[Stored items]
━━━━━━━━━━━━━━━━━━━━

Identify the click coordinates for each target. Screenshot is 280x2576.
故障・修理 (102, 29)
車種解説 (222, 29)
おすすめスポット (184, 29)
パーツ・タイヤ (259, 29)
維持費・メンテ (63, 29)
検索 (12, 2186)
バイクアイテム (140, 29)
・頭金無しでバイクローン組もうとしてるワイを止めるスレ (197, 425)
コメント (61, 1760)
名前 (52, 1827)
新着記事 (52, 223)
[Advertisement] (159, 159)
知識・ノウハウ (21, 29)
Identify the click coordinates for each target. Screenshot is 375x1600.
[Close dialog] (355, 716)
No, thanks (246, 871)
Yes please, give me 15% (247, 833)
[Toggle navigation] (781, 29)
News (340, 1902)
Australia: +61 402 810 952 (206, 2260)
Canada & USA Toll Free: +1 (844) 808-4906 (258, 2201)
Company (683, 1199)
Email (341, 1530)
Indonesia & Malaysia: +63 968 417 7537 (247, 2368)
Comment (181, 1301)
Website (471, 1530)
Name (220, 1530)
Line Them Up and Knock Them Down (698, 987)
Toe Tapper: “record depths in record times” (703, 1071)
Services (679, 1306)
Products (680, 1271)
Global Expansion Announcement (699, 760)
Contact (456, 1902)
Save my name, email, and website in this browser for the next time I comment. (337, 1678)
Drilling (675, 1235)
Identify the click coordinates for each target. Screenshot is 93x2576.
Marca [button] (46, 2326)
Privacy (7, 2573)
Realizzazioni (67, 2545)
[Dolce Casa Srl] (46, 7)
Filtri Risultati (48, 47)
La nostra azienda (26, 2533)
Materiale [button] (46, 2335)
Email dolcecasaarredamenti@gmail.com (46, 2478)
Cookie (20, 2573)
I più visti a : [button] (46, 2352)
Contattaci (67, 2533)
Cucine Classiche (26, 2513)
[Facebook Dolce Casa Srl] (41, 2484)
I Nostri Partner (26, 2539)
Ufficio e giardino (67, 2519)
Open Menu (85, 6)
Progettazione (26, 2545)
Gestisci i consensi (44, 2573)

━━━━━━━━━━━━━━━━━━━━

■ PROBLEM TO SOLVE:
Transcribe the records above exactly, beginning at the line that contains "Email (341, 1530)" and ending with the line that contains "Contact (456, 1902)", both included, and nothing else.

■ YOUR SOLUTION:
Email (341, 1530)
Indonesia & Malaysia: +63 968 417 7537 (247, 2368)
Comment (181, 1301)
Website (471, 1530)
Name (220, 1530)
Line Them Up and Knock Them Down (698, 987)
Toe Tapper: “record depths in record times” (703, 1071)
Services (679, 1306)
Products (680, 1271)
Global Expansion Announcement (699, 760)
Contact (456, 1902)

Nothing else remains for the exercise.